Introduced via Jeremy Howard as one of the two techniques that gives him deep learning superpowers, cyclical learning rates are a departure from the manual decision making process when choosing a learning rate in deep learning. Currently either stepwise- or cosine-annealing is the usual method of learning rate decay, but these include decisions around manual hyperparameters which humans are not nessecarily good at making. Adaptive learning rates also exist, but cyclic learning rates require a negligible computation overhead. Where adaptive methods like AdaGrad, RMSProp, and AdaDelta treat the learning rate problem as a non-stationary one, CLR offers a schedule which, counterintuitively, resets the learning rate periodically.

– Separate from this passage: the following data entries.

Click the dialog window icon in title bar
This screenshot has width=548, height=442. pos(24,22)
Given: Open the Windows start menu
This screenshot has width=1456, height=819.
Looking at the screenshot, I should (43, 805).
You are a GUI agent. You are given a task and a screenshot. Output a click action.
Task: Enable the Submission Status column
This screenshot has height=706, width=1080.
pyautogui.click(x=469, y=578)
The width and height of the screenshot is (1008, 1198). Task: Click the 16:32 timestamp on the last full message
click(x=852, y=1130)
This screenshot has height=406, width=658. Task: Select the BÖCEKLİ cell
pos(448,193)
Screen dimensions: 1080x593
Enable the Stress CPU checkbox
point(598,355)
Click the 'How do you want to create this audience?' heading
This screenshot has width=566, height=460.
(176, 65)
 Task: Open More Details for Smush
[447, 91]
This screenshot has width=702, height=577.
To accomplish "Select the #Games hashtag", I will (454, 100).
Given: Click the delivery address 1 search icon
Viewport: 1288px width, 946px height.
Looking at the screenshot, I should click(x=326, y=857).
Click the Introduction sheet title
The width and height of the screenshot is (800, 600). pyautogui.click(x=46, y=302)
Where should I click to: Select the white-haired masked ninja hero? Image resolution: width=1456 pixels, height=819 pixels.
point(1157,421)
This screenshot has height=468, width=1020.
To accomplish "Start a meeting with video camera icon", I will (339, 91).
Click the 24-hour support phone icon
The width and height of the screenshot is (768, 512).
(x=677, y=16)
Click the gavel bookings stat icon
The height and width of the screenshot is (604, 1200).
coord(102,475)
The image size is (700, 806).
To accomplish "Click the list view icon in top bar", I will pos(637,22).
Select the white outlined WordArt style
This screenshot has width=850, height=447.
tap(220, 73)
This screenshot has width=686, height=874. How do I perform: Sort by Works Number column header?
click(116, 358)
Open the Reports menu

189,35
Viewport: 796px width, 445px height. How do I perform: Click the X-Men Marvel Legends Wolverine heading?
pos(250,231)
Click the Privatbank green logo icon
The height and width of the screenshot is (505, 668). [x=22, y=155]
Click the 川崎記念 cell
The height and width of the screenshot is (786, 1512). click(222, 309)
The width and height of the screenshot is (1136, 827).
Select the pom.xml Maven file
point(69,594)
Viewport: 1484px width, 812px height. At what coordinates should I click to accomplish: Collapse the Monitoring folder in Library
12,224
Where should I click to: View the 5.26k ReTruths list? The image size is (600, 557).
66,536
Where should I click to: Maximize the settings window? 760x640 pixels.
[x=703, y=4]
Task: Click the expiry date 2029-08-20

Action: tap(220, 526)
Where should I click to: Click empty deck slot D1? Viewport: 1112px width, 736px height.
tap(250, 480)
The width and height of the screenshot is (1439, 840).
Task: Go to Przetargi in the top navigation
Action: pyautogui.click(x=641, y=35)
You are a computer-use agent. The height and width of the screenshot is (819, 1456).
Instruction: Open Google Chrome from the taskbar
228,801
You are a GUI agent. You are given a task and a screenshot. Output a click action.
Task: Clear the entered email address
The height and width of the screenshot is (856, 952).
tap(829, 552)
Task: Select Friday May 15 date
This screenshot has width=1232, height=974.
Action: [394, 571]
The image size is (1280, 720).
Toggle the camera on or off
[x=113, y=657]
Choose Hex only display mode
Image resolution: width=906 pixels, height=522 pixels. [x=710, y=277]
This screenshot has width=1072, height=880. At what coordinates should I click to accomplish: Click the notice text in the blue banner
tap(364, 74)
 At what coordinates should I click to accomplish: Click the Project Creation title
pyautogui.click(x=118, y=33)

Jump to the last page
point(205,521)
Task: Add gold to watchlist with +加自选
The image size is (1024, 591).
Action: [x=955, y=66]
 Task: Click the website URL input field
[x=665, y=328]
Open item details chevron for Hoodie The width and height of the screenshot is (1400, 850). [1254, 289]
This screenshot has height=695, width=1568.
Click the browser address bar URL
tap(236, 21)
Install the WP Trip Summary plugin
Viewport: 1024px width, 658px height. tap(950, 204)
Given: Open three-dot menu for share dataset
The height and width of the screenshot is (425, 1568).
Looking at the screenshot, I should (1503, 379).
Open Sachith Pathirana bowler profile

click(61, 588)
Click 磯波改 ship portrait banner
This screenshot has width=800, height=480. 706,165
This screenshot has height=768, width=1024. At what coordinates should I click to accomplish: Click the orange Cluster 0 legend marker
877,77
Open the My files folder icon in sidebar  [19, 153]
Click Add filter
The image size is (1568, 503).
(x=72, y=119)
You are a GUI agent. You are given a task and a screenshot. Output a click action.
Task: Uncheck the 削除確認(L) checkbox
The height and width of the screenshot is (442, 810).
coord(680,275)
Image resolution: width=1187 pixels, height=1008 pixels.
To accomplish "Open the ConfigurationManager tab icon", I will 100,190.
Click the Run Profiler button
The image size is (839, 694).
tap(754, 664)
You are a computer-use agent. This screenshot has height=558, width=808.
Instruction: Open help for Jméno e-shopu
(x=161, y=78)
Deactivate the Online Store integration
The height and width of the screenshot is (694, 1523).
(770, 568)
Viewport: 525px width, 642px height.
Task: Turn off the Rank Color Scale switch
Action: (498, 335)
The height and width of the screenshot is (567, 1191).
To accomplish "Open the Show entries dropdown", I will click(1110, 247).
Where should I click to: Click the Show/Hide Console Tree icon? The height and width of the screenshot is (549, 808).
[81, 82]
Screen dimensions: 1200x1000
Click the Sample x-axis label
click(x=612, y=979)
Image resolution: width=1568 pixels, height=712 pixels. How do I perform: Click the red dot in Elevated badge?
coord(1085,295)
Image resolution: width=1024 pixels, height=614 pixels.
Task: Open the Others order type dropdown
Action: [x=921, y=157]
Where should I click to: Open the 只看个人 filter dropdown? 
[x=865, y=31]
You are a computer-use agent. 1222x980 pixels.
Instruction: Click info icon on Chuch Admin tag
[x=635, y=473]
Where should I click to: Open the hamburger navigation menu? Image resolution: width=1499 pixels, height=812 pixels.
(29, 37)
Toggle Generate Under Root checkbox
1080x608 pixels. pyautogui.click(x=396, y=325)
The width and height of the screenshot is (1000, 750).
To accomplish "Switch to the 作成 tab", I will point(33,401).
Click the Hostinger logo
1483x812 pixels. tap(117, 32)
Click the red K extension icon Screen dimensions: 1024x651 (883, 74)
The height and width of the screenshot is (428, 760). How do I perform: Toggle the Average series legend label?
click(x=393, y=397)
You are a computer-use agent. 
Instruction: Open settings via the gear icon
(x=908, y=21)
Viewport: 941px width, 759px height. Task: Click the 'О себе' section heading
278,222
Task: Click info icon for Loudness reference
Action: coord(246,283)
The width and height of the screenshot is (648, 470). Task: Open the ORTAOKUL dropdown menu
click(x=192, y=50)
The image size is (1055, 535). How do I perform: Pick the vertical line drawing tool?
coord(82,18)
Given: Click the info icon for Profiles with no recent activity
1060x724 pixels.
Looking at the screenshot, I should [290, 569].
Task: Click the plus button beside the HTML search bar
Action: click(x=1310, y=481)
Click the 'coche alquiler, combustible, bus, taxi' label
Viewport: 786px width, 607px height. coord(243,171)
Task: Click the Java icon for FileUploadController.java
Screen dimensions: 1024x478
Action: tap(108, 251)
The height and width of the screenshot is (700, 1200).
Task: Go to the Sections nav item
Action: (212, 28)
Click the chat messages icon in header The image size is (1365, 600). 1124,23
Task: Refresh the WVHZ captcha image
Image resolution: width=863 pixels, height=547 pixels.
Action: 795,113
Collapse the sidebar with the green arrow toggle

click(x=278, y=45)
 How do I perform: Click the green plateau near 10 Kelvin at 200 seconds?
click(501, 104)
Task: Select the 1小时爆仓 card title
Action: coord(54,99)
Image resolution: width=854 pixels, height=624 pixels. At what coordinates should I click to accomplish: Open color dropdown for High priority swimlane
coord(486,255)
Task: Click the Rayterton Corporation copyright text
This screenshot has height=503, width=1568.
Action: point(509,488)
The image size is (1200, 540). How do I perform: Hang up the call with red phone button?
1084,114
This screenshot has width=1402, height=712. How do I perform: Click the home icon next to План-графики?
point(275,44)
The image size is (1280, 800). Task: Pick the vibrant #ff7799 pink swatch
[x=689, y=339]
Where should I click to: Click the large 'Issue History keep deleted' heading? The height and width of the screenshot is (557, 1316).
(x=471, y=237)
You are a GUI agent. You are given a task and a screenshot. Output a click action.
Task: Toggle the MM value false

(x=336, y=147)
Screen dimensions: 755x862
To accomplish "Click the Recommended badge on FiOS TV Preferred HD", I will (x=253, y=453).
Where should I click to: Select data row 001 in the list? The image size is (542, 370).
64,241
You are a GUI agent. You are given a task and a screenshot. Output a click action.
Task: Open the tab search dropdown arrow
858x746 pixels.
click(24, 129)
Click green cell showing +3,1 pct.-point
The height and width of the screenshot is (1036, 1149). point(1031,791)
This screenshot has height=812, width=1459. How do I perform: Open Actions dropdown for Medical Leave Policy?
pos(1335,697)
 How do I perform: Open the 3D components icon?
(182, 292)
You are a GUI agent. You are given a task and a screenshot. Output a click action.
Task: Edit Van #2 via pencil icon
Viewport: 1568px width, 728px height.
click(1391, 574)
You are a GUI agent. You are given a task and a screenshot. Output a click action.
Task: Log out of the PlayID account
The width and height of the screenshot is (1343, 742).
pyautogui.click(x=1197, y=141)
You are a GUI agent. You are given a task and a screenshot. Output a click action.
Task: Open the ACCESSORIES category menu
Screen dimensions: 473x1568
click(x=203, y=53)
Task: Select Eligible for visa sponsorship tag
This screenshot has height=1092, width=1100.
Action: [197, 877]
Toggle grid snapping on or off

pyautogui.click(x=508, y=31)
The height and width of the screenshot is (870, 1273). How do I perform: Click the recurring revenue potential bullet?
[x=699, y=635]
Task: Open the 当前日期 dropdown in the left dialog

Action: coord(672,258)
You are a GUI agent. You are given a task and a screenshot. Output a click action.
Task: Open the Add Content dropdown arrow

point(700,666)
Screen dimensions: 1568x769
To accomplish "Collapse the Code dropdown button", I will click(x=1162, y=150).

several policies for learning rate schedules are proposed in the paper. Here is the first in the paper, converted to haskell. Other policies might include the following triangular policy with a learning rate difference is cut in half each time, or where the decay rate decays by an exponential factor of \(gamma^{iteration}\).

triangular_clr_policy
  :: forall f . (Ord f, RealFrac f)
  => f -> f -> Int -> Int -> f
triangular_clr_policy maxLR minLR e s = lr
  where
    epoch_num, step_size, cycle, x :: f
    epoch_num = fromIntegral e
    step_size = fromIntegral s
    cycle = floor ( 1 + epoch_num / (2 * step_size) )
    x  = abs ( epoch_num / step_size - 2 * cycle + 1 )
    lr = lowerLR + (maxLR - lowerLR) * (max 0 (1 - x))

There are a few hyperparameter choices which can be now be automated: the epoch number and step size are usual suspects, but the min- and max-bound of learning rates can be approximated with one training run of the network for a few epochs. This is called the “LR range test” and involves letting your model run while letting the learning rate increase linearly between low and high LR values. This gives Accuracy-LR results which usually has a jagged tooth-like plot. Using bounds of the left and right side of the tooth are your hyperparameters.